- Work instructions: Transcribe the lines of the listing below without alteration, from the line containing "Given: Click the 8/5/13 date link" up to and including the line containing "(x=14, y=24)".

- Materials provided:
· · · ·
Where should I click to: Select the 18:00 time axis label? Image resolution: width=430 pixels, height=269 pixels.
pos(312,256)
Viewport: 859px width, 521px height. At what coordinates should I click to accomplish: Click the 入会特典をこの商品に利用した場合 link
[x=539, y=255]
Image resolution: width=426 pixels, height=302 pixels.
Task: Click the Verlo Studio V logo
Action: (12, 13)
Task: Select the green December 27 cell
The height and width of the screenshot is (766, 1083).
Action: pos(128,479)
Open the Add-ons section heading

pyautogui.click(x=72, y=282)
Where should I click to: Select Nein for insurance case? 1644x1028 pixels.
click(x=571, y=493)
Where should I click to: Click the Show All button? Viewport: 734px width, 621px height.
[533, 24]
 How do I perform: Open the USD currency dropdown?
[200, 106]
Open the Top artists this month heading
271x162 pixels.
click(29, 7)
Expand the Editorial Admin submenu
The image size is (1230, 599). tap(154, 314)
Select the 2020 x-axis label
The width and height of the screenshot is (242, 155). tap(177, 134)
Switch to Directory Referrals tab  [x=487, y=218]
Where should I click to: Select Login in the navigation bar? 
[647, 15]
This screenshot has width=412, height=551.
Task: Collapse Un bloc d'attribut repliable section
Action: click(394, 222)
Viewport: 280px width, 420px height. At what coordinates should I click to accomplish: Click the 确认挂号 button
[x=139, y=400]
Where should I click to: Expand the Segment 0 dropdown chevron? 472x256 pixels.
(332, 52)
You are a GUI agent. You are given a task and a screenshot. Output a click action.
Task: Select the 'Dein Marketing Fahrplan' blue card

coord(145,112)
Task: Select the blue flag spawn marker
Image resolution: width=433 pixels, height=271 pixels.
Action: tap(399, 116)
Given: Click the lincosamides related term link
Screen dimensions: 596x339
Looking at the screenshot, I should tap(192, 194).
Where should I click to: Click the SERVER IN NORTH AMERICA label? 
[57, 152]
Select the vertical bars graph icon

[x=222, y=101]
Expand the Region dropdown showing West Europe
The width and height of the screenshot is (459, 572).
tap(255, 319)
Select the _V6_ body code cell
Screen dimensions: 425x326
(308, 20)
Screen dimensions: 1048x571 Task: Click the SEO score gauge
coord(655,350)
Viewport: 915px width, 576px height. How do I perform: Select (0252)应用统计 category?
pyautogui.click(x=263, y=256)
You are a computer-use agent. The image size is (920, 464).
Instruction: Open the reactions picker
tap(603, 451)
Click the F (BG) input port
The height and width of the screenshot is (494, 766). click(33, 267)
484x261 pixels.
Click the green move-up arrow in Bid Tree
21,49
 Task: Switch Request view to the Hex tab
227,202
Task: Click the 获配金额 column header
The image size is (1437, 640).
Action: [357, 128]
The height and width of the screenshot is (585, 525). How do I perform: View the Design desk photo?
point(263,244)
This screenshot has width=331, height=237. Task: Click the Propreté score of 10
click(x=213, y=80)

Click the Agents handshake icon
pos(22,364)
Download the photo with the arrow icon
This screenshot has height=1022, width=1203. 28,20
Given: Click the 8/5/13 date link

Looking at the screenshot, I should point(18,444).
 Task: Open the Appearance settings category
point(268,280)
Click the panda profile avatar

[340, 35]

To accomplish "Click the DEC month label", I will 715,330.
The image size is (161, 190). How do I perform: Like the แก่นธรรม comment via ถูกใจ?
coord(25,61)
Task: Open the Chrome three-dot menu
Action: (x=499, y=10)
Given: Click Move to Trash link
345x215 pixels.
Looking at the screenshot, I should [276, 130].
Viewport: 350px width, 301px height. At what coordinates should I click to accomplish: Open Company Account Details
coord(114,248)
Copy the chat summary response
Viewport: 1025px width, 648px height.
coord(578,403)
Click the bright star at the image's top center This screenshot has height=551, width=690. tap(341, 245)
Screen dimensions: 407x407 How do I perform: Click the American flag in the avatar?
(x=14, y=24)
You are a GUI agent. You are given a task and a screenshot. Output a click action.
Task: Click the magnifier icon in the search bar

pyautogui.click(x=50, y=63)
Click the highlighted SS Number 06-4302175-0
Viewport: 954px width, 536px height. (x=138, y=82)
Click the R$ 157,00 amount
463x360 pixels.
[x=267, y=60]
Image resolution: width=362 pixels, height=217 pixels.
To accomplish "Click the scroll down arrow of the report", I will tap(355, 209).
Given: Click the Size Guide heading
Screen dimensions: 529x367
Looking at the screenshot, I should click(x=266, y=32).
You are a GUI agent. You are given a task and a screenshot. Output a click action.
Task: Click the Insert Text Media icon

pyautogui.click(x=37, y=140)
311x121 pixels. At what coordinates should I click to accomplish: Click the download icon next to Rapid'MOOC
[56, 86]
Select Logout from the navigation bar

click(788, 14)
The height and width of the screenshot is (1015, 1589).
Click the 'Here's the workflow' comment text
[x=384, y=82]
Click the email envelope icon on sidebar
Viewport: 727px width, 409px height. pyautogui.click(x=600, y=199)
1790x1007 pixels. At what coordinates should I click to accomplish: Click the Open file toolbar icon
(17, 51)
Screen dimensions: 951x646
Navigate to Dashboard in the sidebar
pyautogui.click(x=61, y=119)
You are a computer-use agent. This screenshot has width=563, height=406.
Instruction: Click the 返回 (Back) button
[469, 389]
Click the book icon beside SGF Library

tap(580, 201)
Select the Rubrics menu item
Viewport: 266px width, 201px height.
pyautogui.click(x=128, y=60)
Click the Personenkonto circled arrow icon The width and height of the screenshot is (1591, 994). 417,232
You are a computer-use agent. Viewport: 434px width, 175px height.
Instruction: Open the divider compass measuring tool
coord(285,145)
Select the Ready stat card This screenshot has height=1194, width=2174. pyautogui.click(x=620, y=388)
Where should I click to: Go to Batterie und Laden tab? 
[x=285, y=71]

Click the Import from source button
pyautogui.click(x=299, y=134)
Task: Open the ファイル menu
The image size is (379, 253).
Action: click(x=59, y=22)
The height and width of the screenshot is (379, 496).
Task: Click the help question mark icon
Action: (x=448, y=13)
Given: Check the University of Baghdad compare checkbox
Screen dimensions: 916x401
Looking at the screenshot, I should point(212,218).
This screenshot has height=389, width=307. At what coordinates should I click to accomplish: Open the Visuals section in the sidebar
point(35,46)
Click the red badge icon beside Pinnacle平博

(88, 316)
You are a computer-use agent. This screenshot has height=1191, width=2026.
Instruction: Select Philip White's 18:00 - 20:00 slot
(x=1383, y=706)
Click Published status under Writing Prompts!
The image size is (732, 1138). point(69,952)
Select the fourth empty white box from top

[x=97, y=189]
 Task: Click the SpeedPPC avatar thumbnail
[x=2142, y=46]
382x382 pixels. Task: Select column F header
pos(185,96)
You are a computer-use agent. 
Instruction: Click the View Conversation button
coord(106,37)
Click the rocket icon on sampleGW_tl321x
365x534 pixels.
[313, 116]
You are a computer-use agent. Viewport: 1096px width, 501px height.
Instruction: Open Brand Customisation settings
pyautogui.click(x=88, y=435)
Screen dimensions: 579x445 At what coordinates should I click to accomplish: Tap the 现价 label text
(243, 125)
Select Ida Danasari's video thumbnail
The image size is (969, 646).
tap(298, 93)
· · · ·
- Solved exercise:
Given: Click the 8/5/13 date link

Looking at the screenshot, I should point(18,444).
 Task: Open the Appearance settings category
point(268,280)
Click the panda profile avatar

[340, 35]

To accomplish "Click the DEC month label", I will 715,330.
The image size is (161, 190). How do I perform: Like the แก่นธรรม comment via ถูกใจ?
coord(25,61)
Task: Open the Chrome three-dot menu
Action: (x=499, y=10)
Given: Click Move to Trash link
345x215 pixels.
Looking at the screenshot, I should [276, 130].
Viewport: 350px width, 301px height. At what coordinates should I click to accomplish: Open Company Account Details
coord(114,248)
Copy the chat summary response
Viewport: 1025px width, 648px height.
coord(578,403)
Click the bright star at the image's top center This screenshot has height=551, width=690. tap(341, 245)
Screen dimensions: 407x407 How do I perform: Click the American flag in the avatar?
(x=14, y=24)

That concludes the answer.